Don’t worry, no one has reported a mosquito containing dinosaur blood (yet). It did contain bubbles of trapped gasses that could yield new scientific insights about climate change.
#3. Victims of the Black Death
Archaeologists unearthed dozens of Black Death-related skeletons beneath London’s Charterhouse Square back in 2013 – the remains indicated that the people died during 14th and 15th century pandemics.

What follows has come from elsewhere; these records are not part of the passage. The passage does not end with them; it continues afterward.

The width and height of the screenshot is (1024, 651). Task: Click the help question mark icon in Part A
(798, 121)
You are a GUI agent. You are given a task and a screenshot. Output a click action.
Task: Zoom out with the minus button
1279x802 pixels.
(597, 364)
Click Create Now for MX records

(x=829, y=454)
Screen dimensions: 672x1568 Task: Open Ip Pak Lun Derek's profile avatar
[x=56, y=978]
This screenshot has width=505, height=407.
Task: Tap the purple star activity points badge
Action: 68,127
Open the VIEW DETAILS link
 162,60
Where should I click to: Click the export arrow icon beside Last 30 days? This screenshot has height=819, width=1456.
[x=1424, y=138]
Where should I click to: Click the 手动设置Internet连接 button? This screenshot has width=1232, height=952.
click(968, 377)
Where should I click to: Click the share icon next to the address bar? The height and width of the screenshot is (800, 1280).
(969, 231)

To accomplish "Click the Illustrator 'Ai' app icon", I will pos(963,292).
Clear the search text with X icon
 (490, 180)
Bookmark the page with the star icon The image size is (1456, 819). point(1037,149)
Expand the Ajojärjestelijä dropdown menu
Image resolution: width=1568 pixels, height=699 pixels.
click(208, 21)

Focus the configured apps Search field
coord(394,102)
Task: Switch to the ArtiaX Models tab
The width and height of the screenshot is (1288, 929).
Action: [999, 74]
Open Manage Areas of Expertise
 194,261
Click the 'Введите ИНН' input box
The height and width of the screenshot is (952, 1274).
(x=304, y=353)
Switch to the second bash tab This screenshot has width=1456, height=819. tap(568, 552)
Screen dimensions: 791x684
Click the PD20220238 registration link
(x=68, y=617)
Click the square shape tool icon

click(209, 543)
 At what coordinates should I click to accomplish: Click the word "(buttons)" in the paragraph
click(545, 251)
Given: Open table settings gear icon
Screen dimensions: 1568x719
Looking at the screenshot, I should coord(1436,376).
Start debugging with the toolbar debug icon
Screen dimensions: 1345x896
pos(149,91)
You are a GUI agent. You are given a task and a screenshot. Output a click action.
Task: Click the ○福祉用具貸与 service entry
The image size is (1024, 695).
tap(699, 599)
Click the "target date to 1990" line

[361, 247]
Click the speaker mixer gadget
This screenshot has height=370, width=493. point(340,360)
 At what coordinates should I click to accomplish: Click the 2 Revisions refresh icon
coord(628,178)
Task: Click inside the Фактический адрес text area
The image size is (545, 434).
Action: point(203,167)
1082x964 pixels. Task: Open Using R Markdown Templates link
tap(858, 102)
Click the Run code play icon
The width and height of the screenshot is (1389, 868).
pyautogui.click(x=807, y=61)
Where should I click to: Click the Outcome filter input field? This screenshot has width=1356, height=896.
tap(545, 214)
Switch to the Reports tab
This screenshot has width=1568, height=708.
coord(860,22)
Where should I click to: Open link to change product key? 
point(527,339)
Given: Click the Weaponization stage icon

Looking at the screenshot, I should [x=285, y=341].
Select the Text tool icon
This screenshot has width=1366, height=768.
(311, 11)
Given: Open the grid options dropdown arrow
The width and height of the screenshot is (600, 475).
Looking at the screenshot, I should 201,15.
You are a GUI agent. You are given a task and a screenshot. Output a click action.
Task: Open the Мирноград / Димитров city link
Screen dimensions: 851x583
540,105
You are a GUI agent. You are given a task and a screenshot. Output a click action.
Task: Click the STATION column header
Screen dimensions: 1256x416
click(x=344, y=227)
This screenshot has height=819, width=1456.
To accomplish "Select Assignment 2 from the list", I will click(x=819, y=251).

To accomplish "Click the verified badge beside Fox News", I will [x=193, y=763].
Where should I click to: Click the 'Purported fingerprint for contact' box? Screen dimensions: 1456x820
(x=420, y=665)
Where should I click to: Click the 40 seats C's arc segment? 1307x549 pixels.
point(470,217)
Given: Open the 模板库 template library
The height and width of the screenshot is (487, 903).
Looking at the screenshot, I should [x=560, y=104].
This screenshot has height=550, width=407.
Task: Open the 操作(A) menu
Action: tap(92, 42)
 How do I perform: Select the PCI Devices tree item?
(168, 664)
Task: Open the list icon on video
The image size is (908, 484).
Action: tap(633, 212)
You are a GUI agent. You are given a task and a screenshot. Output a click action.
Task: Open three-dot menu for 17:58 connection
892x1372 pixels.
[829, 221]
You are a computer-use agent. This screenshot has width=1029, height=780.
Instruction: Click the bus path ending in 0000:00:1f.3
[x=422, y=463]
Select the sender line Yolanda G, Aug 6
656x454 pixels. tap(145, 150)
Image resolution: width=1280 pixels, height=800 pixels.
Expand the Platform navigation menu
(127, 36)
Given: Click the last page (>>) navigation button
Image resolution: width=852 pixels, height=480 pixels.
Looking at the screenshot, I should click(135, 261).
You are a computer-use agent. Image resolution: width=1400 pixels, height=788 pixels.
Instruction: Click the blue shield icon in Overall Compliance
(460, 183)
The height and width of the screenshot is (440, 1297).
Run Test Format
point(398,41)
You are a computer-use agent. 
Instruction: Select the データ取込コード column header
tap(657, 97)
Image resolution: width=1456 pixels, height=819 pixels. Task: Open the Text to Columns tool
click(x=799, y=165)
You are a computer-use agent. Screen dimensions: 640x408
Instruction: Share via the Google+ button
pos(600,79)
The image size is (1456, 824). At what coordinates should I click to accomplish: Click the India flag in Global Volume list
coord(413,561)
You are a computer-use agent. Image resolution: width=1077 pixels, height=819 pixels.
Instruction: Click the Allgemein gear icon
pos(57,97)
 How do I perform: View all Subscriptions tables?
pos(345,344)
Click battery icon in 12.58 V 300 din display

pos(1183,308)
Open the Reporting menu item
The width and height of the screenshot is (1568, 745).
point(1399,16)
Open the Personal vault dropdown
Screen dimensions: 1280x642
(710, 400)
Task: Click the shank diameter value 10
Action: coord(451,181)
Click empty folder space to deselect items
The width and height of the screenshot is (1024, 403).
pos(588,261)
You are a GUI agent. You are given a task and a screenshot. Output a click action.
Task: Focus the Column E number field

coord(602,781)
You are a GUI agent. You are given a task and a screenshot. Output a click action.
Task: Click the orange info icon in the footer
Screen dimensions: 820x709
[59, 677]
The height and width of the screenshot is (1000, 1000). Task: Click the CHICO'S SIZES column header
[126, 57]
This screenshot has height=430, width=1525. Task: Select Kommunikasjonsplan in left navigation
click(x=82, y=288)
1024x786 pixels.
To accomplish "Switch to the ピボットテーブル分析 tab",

Their teeth contained DNA traces of Yersinia pestis, the bacteria that caused the bubonic plague, and carbon dating indicated the burial ground had been used from 1348-1350 and again during the 1430s.
Not all of the skeletons were plague victims, however, suggesting the burial ground was for dead in general.
#4. A humorous Victorian chamber pot
When you’re poo-ing in something that has to be dumped manually, a sense of humor seems to be a no-brainer – and this chamber pot found during Stepney Green Station in East London verifies my assumption. It was found in a 19th-century cesspit filled with tobacco pipes and fragments of pots like this chamber pot that contains a cartoon of a grimacing man and the phrase “Oh what I see/I will not tell. …when you in it want to p*ss/remember they who gave you this.”
#5. A cluster of Roman skulls
In 2013, workers at the Liverpool Street station site dug up Roman pottery and around 20 Roman skulls. Similar skulls have been found in the area, and some archaeologists suspect they belonged to rebels led by the Iceni warrior-queen Boudicca, who revolted against the Empire during the 1st Century CE.
These skulls, however, appear to date after the uprising, and likely washed out of a Roman cemetery long ago.
#6. An 8,000-year-old tool
At North Woolrich, in southeast London, scientists discovered a Mesolithic-era site near the Thames where early humans crafted tools 8500-6000 years ago. There were traces of campfires, flint pieces, and an 8,000-year-old stone tool.
The find is only one of a handful that confirms humans lived in the Thames valley after an Ice Age hiatus.
I’m all for progress if it means finding more delightful things like these!